Zinaïda se tenait près de la fenêtre et regardait par un espace qu’elle avait pratiqué en écartant deux lames du store. En entendant son nom, elle jeta un bref coup d’œil en direction de Kelso. Elle avait à peine prononcé un mot au cours de la dernière heure — et aucun lorsqu’ils se trouvaient encore dans le garage ni même pendant le trajet jusqu’à Moscou, roulant bien sagement derrière O’Brian.
« Il n’est donc pas prudent de le garder ici, poursuivit Kelso. Nous devons le sortir de ce pays. C’est la première priorité. Dieu seul sait qui le cherche à présent Et, en ce qui me concerne, le simple fait de se trouver dans la même pièce est déjà sacrément dangereux. Quant aux tests eux-mêmes… on peut les faire faire n’importe où. Je connais des gens à Oxford qui peuvent analyser l’encre et le papier. Il y a des spécialistes en Allemagne, en Suisse… »
O’Brian semblait ne pas écouter. Il avait les pieds posés sur son bureau, son corps longiligne carré dans son fauteuil et les mains nouées derrière la tête. « Vous savez ce qu’il faut qu’on fasse, en fait ? hasarda-t-il. Il faut qu’on retrouve la fille. »
Kelso le dévisagea un instant. « Qu’on retrouve la fille ? Mais qu’est-ce que vous racontez ? Il n’y aura pas de fille. La fille sera morte.
— On ne peut pas en être sûrs. Elle n’aurait que — combien ? — soixante ans et quelques.
— Elle aurait soixante-six ans. Mais ce n’est pas le problème. Ce n’est pas de vieillesse qu’elle sera morte. Avec qui croyez-vous qu’elle faisait joujou, là-bas ? Le prince charmant ? Elle n’aura certainement pas vécu heureuse et eu beaucoup d’enfants.

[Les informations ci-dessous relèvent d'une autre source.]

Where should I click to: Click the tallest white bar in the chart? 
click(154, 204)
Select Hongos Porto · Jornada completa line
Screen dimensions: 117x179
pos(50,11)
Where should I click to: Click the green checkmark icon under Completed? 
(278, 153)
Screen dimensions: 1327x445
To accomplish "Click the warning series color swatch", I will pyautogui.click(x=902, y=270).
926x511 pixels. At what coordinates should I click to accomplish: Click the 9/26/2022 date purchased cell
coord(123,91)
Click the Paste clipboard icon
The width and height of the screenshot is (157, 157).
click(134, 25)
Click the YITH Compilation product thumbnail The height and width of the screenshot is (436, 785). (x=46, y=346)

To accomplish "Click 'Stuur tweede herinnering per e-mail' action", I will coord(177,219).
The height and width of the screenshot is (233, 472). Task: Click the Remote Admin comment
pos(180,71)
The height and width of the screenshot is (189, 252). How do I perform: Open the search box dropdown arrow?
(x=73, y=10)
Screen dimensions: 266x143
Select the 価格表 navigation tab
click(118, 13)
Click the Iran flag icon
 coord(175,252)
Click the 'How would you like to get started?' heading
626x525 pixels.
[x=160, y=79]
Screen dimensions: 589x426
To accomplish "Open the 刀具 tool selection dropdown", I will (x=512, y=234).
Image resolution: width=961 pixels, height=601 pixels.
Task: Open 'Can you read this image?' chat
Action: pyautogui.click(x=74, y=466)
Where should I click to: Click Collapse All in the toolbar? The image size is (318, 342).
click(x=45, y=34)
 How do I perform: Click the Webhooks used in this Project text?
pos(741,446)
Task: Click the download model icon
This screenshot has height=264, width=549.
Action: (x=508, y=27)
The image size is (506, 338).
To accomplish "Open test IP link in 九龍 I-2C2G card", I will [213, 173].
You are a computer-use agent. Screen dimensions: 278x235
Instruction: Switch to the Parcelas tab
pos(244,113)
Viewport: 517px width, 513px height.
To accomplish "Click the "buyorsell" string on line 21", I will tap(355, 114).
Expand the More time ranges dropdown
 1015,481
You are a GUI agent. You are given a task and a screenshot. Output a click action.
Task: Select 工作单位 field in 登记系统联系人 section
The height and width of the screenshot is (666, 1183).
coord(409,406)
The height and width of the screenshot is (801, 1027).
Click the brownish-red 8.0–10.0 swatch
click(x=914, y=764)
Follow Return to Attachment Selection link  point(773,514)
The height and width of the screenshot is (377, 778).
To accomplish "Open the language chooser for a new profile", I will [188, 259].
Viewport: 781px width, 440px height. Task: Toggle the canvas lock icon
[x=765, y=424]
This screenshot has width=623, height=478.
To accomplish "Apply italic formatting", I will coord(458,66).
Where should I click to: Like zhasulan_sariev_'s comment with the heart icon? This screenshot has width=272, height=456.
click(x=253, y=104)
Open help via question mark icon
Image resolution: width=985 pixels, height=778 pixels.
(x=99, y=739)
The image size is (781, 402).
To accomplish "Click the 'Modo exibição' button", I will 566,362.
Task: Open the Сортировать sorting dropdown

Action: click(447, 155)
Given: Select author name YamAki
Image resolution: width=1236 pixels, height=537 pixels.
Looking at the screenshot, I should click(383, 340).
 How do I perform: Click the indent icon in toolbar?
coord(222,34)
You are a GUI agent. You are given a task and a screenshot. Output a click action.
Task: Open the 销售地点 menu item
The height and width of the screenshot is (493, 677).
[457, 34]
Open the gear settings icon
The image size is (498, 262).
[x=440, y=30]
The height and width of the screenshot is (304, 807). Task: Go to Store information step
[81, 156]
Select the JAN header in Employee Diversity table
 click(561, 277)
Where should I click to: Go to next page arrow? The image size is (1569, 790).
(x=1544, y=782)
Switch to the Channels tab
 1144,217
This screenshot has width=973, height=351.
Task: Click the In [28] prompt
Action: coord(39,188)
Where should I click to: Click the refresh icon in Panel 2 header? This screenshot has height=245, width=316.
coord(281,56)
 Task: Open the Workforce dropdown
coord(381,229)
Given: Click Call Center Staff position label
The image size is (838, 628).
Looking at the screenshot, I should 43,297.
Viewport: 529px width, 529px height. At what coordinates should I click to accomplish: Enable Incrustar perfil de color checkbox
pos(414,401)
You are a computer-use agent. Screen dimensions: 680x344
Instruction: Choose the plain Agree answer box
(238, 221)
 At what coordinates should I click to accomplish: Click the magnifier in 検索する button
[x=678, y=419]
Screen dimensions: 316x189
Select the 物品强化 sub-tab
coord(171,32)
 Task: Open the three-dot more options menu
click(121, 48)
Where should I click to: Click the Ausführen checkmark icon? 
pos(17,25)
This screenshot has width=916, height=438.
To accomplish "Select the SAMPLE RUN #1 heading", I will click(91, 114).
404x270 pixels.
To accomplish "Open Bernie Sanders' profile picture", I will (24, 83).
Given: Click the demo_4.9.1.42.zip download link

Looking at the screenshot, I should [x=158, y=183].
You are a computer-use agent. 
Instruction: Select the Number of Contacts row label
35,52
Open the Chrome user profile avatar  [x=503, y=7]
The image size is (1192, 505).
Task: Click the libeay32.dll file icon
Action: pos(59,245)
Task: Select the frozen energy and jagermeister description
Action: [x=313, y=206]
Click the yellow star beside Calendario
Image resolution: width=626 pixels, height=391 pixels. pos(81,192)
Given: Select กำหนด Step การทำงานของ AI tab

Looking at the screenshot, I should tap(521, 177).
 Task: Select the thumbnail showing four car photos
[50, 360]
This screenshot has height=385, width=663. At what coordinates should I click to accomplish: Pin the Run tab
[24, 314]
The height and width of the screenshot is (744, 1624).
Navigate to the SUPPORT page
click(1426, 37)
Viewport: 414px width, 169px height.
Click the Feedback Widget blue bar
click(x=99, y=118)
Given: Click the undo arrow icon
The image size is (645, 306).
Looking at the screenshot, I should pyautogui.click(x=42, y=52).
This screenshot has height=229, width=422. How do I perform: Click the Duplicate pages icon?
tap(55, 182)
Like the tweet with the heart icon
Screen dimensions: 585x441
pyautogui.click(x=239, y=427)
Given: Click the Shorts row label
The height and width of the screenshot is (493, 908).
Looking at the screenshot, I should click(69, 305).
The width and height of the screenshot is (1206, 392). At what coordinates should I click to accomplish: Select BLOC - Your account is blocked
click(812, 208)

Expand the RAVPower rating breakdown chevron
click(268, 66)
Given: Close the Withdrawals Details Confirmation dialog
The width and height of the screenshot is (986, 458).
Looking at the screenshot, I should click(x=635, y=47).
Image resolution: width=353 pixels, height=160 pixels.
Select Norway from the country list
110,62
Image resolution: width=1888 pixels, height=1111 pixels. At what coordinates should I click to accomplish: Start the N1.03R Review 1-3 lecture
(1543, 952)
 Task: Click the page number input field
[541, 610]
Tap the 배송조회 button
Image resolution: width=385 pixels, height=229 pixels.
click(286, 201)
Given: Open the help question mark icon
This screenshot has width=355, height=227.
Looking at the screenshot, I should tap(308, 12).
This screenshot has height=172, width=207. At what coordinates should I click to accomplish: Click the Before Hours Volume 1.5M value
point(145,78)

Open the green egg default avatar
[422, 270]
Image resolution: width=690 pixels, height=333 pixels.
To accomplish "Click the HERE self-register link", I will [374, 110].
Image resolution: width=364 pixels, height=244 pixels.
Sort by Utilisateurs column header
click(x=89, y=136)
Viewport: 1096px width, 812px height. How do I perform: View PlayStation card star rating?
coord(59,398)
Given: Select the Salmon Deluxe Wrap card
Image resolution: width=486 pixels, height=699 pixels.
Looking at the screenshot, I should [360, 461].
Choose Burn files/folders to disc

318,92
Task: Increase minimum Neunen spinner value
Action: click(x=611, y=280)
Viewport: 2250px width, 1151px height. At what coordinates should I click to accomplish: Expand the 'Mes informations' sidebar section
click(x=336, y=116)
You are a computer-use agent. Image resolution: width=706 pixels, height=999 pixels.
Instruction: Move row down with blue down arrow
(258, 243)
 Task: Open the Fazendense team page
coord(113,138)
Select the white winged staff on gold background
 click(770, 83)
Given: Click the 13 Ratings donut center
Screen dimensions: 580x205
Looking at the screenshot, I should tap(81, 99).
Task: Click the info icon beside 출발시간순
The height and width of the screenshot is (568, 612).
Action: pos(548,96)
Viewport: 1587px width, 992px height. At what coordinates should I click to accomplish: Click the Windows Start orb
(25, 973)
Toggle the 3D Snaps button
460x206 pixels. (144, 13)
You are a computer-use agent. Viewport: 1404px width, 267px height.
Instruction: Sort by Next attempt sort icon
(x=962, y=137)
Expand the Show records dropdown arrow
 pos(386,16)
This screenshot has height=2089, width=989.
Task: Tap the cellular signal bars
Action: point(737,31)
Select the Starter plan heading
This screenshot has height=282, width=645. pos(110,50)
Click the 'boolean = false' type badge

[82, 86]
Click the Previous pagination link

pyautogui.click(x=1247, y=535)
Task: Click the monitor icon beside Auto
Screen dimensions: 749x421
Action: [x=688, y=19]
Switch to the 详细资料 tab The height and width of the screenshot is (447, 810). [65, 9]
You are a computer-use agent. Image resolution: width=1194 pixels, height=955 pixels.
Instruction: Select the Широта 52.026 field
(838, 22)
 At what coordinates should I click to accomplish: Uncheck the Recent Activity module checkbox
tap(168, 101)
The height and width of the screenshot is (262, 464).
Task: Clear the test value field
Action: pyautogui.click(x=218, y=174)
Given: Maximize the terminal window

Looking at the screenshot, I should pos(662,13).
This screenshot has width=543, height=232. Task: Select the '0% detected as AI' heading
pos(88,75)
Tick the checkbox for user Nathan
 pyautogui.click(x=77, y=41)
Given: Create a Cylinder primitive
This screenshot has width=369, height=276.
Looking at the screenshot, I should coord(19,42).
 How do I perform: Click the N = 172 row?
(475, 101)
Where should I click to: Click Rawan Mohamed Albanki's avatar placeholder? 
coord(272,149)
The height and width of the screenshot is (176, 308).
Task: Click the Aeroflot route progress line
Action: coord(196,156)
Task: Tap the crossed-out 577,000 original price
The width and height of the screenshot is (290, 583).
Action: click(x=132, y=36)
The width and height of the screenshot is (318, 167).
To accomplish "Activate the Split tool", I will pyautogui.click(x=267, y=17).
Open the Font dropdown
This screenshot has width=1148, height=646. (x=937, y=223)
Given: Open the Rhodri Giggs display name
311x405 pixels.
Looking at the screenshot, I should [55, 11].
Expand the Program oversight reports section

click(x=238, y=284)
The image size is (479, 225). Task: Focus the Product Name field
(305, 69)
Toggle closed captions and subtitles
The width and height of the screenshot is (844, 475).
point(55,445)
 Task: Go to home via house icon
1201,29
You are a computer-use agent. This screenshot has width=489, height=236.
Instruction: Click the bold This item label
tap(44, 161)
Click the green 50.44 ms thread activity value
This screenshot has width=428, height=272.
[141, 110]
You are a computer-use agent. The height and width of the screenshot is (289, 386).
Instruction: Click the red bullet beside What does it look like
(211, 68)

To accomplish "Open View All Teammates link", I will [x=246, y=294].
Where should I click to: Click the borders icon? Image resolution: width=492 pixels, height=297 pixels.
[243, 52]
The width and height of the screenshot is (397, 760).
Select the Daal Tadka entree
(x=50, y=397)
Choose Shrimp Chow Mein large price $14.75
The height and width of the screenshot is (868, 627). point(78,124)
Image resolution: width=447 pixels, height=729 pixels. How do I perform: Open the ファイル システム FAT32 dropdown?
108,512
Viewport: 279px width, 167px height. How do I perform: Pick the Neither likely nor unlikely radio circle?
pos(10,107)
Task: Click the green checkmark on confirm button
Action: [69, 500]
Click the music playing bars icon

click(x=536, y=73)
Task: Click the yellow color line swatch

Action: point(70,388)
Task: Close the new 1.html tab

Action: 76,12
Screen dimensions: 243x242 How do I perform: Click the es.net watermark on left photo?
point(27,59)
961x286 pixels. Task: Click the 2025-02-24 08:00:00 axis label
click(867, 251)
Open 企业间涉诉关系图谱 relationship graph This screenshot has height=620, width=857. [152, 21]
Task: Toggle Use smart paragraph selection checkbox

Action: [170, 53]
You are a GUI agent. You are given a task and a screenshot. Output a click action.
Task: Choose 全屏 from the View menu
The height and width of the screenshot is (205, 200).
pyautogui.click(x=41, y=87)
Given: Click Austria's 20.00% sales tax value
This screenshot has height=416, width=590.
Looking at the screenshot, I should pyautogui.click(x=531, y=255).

— Peut-être pas, mais il faut quand même qu’on apprenne ce qui lui est arrivé. Ce qu’est devenue sa famille. L’aspect humain. C’est ça, le sujet. »
Le mur, derrière la tête de O’Brian, était tapissé de photos : O’Brian avec Yasser Arafat, O’Brian avec Gerry Adams, O’Brian en gilet pare-balles près d’une fosse commune quelque part dans les Balkans, et une autre le montrant, en attirail de protection, en train de traverser un champ de mines en compagnie de la princesse de Galles. O’Brian en smoking, recevant une récompense — pour son pur génie d’être simplement O’Brian, peut-être ? Des coupures de O’Brian. Des reportages de O’Brian. Un panégyrique signé par le P-DG de SNS, louant O’Brian pour son « engagement incessant dans la compétition contre nos adversaires ». Pour la première fois, et bien trop tard, Kelso commença à prendre la mesure de l’ambition du personnage.
« Rien, fit Kelso très nettement, afin qu’il ne pût subsister aucune ambiguïté, rien ne doit être rendu public tant que ces documents n’ont pas quitté le pays et été légalement authentifiés. Vous m’entendez ? Nous étions d’accord là-dessus. »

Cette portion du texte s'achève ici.